For the material below, output exactly the span from the line with "コメント (45, 1135)" to the line with "オンラインレッスン (68, 2258)", including both, and nothing besides.

STORED DATA:
== Segment start ==

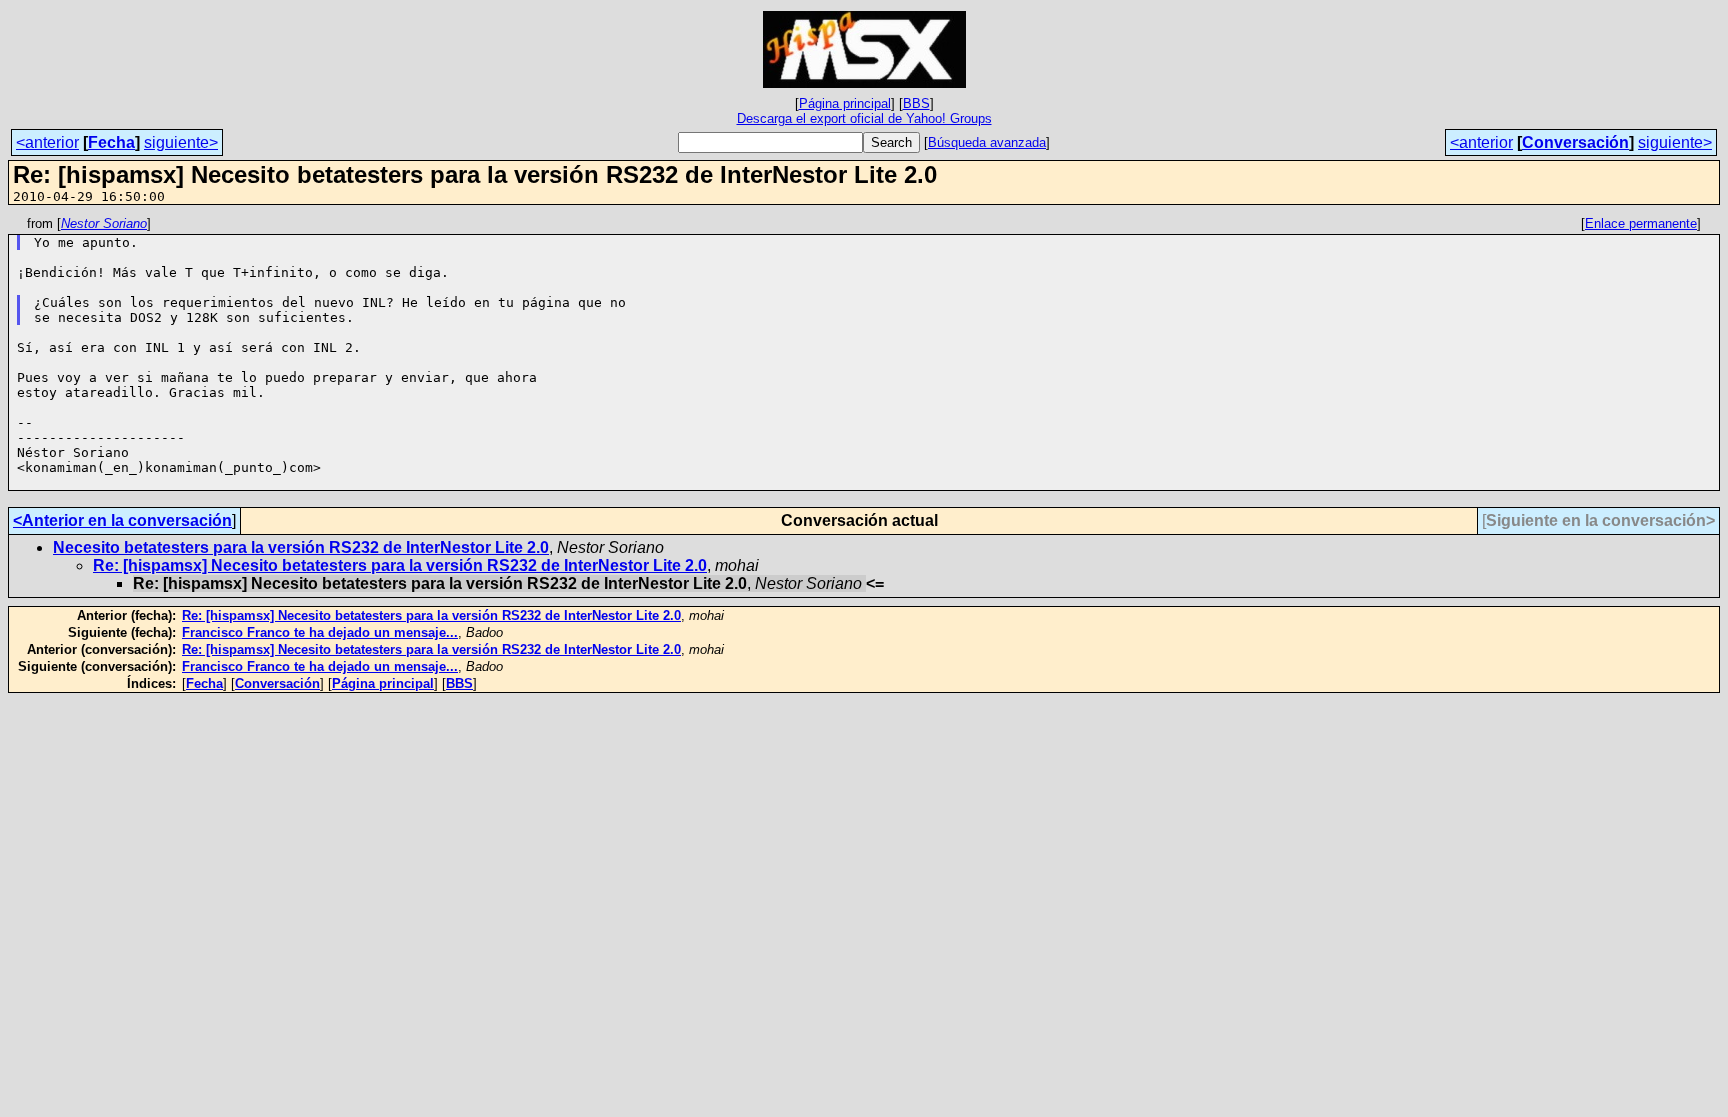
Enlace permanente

== Segment end ==
== Segment start ==

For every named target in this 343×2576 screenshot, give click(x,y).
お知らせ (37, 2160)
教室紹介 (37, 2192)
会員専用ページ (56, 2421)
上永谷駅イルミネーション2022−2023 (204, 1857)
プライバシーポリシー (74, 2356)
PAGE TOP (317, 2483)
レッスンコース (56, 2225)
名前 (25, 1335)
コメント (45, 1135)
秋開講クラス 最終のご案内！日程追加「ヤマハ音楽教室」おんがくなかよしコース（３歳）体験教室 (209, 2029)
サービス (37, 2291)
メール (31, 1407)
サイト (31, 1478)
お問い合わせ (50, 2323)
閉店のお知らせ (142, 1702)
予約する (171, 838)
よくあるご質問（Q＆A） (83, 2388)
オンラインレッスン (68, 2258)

== Segment end ==

RESULT:
コメント (45, 1135)
秋開講クラス 最終のご案内！日程追加「ヤマハ音楽教室」おんがくなかよしコース（３歳）体験教室 (209, 2029)
サービス (37, 2291)
メール (31, 1407)
サイト (31, 1478)
お問い合わせ (50, 2323)
閉店のお知らせ (142, 1702)
予約する (171, 838)
よくあるご質問（Q＆A） (83, 2388)
オンラインレッスン (68, 2258)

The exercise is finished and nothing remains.